Commonwealth Bank of Australia and Macquarie Group Ltd. are among lenders predicting the central bank’s statement on monetary policy due Feb. 7 will contain an upward revision to inflation forecasts.
“On present indications, the most prudent course is likely to be a period of stability in interest rates,” Stevens said in a statement accompanying yesterday’s decision. “The exchange rate has declined further, which, if sustained, will assist in achieving balanced growth in the economy.”
He had said after the Nov. 5 policy decision that the Aussie was “uncomfortably high.” He repeated that language after the Dec. 3 central bank meeting, even after the currency had dropped by more than 4 percent in the intervening month. On Nov. 21, the RBA chief sent the currency skidding when he said policy makers won’t “always eschew” currency sales. Stevens cited 85 cents as his preferred level in an Australian Financial Review interview published Dec. 13.
“The RBA is both neutral on rates at the moment and neutral on the currency,” said David Forrester, a senior vice president for Group of 10 foreign-exchange strategy at Macquarie in Singapore. “Unlike last year, when we had both the RBA and the Fed driving the Aussie lower, this year it’s probably only going to be the Fed, so it’s going to be a tougher drive lower.”
Investors should consider selling the Aussie if it climbs toward its 50-day moving average near 89.30 U.S. cents, he said.
The odds of a further rate cut at the July meeting declined to 18 percent, from 23 percent at the end of last month, according to data compiled by Bloomberg. The difference between yields on two-year bonds and 10-year debt narrowed to 128 basis points yesterday, the least since July.
Gains in the Aussie may be capped as the nation contends with the end of a boom in resources investment. While the central bank omitted reference to discomfort with the currency, it remains concerned the economy will struggle during the transition from mining-led growth, according to Joseph Capurso, a Sydney-based strategist at CBA, the nation’s biggest lender.

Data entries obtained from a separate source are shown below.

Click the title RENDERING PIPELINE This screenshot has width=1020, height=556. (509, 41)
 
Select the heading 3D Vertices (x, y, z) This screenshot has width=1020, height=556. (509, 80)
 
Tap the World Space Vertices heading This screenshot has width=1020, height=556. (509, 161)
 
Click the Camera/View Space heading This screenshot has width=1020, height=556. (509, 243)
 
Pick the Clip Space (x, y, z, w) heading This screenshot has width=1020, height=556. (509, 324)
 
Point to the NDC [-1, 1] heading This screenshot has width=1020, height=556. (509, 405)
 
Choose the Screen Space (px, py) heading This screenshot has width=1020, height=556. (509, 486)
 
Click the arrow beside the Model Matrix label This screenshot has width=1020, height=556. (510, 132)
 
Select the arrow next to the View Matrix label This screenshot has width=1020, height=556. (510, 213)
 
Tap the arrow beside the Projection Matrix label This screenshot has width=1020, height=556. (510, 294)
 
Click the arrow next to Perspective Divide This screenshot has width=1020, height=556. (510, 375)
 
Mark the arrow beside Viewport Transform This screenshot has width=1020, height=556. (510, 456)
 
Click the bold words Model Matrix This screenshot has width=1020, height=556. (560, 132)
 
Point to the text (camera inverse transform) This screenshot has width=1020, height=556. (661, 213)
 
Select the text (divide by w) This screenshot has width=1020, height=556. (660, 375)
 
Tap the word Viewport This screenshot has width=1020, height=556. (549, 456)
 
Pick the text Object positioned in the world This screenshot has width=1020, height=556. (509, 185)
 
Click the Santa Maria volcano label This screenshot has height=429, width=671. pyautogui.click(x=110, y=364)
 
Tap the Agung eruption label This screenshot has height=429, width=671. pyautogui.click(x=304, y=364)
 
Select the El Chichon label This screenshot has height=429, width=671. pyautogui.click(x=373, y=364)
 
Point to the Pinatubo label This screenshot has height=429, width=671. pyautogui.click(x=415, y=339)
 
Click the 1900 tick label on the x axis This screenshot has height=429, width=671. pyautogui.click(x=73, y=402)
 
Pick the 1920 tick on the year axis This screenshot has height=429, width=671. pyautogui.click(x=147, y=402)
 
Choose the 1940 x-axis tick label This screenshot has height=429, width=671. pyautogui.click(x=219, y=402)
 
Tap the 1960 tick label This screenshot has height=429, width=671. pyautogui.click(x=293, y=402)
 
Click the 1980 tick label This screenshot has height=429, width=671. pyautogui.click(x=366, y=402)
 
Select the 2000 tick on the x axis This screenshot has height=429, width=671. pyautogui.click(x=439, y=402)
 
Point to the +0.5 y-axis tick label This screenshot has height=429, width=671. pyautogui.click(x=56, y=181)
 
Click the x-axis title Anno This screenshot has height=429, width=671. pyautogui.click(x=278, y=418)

“The RBA is not yet confident the economy will rebalance and is worried about non-mining business investment in particular,” Capurso said. “In the current environment of emerging-market concerns, we recommend selling the Aussie on rallies above 89.23 U.S. cents.”
The Aussie fell for a third-straight month in January, reaching a 3 1/2-year low of 86.60 cents on Jan. 24, as the Fed decided to press on with a reduction in bond purchases that have buoyed higher-yielding assets globally. About $3 trillion has been wiped from global equities this year amid reports of slowing manufacturing growth in the U.S. and China and unrest in emerging markets from Thailand to Ukraine.
Analysts see the Aussie falling to 85 cents by year-end, down from a median forecast of 88 cents as recently as Jan. 1. There’s a 71 percent chance the currency will reach that level in the fourth quarter, up from 69 percent odds a month ago, according to options data compiled by Bloomberg.
The RBA is at least as concerned to communicate with households as it is with traders and doesn’t want to suggest to the first group that further cuts in borrowing costs are possible, according to Macquarie’s Forrester.
“Their first focus is to manage the economy and they’re trading that off against communicating to the markets that they could be done on rates and that’s giving the Aussie a pop,” he said.